[Pointing data for pages and screens]
☆ ☆ ☆ ☆ ☆ ☆ ☆

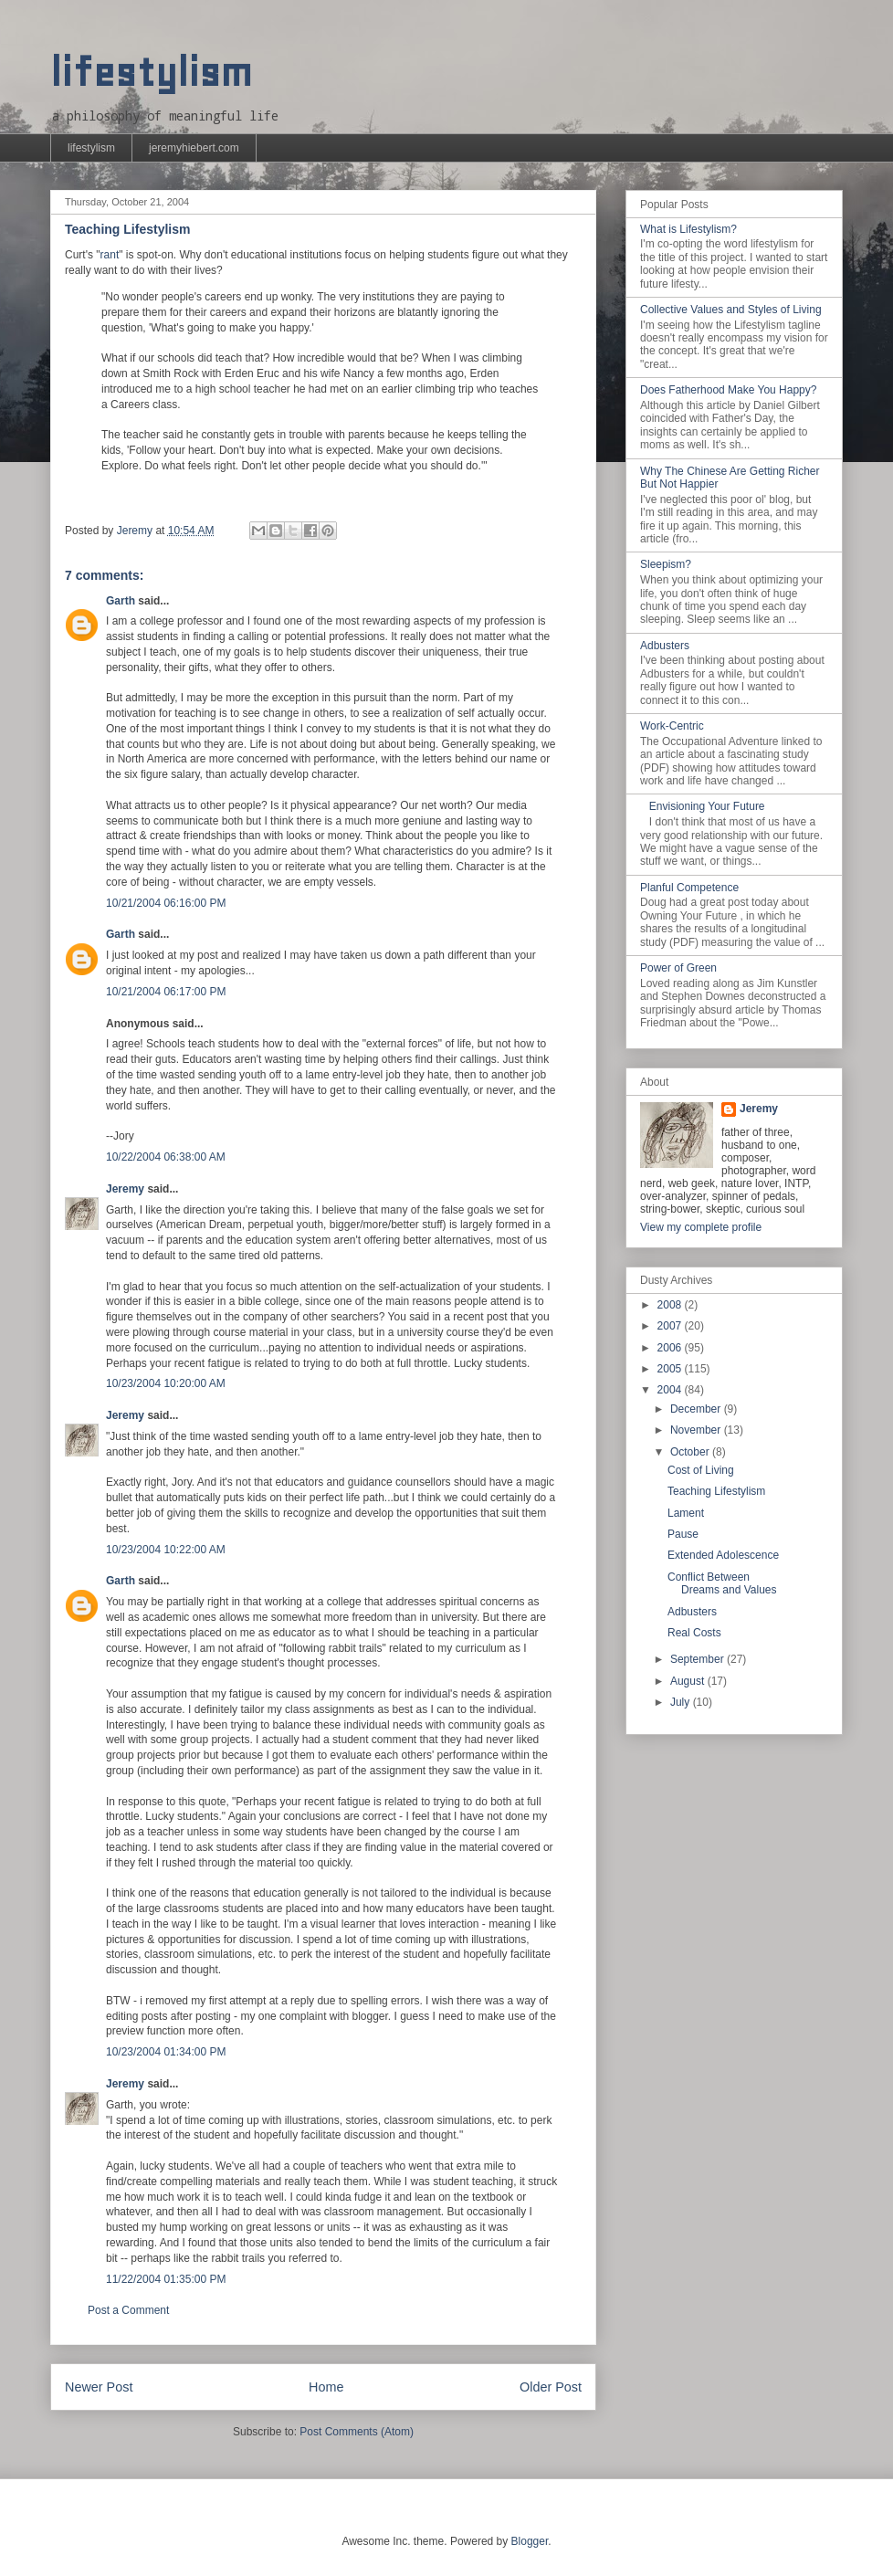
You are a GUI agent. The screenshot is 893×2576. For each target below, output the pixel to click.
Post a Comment (128, 2310)
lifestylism (151, 72)
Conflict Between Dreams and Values (722, 1583)
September (698, 1659)
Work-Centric (672, 726)
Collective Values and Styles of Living (731, 309)
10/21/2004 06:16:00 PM (166, 903)
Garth (120, 600)
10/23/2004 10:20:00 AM (166, 1383)
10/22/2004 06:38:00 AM (166, 1157)
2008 (671, 1305)
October (691, 1452)
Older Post (551, 2387)
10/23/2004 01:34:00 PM (166, 2051)
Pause (683, 1534)
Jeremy (125, 1189)
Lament (685, 1513)
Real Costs (694, 1632)
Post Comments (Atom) (356, 2431)
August (689, 1681)
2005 (671, 1368)
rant (110, 254)
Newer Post (98, 2387)
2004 (671, 1389)
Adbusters (664, 645)
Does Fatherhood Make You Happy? (728, 390)
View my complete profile (701, 1227)
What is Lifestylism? (688, 229)
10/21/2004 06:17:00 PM (166, 991)
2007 (671, 1326)
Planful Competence (689, 887)
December (697, 1409)
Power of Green (678, 968)
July (681, 1702)
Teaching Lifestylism (716, 1491)
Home (326, 2387)
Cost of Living (700, 1470)
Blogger (530, 2541)
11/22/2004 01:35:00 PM (166, 2279)
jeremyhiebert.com (194, 148)
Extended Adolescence (723, 1555)
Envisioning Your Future (707, 806)
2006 (671, 1347)
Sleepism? (665, 564)
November (697, 1430)
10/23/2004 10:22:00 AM (166, 1549)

☆ ☆ ☆ ☆ ☆ ☆ ☆

- [Short problem] Reproduce the stretch from the line containing "Teaching Lifestylism (716, 1491)" through the end of the records, requests included, and raise every coordinate in the answers by 35.

- [Output of the task]
Teaching Lifestylism (751, 1526)
Home (361, 2422)
Cost of Living (735, 1505)
Blogger (565, 2576)
11/22/2004 01:35:00 PM (201, 2314)
jeremyhiebert.com (229, 183)
Extended Adolescence (758, 1590)
Envisioning Your Future (742, 841)
2006 (706, 1382)
Sleepism? (700, 599)
November (732, 1465)
10/23/2004 10:22:00 AM (201, 1584)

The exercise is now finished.